A lot of recipes for the Instant Pot pressure cooker are just faster ways of doing the same thing, and add only a little advantage. We have found that you can not only make tomato sauce well in the Instant Pot, it’s a lot more efficient both in time and dishes used!
Previously, we made tomato sauce by cutting up the tomatoes into halves or quarters and then chopping them in a food processor. Then we cooked the sauce until all the pieces of tomato had softened before running it through a food mill to remove the skins and seeds. Then we cooked the resulting sauce with added spices until thickened.
The Instant Pot method is much simpler.

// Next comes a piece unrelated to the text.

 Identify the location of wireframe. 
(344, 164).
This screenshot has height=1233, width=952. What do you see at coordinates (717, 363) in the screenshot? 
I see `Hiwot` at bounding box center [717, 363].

Just cut the tomatoes in half or quarters and toss them into the instant Pot. Since the tomatoes collapse as they are pressure cooked, you can fill the pot right to the max if you have that many tomatoes. We didn’t have that many yet so our pot was really only loosely 2/3 full. We weighed about 4.2 lbs of tomatoes in this first run.
Then pressure cook them for about 20 minutes. We first tried 10 minutes and they weren’t quite soft enough, so we added 15 more. Probably 20 would have been plenty. Since the tomatoes in the pot are mostly in their own water and not near the steam release spout, you can safely use Quick Release. But letting the pot cool naturally won’t hurt anything.
Then, place a food mill over another pot (sorry you still have to get two pots dirty) and scoop out the tomatoes. They should mush up quickly in the food mill and go through to the pot below. The skins and seeds remain behind.
Add the following to the sauce in the pot. The amounts depend on your taste and the batch size.
- 1 Tb salt
- 1 Tb sugar
- 1 minced onion
- 2-3 Tb chopped parsley
- 2 bay leaves
- 2 Tb chopped basil
- 1 Tb oregano
- lemon juice (1 Tb per jar)
Cook until the sauce has thickened, about 30-40 minutes.
Sterilize mason jars and new lids in a pot of boiling water for 15 minutes. Drain them on a paper towel, add 1 Tb of lemon juice or 1/4 tsp citric acid, and then immediate fill with hot sauce. Wipe off the rims to make sure the lids will seal. Put on the lids and screw them down.
Put the jars back in the boiling water and sterilize for 30 minutes. Remove the jars and let them cool, Make sure each lid “pops” and is concave.
Now, while we didn’t have quite a full pot of tomatoes this time, we will soon. In fact, we usually can about 10 lbs at a time, and in this system, we would make one batch, run it through the food mill and then do another batch and run it through the food mill, and cook and can both batches of sauce at once. That’s way easier than the “old” way!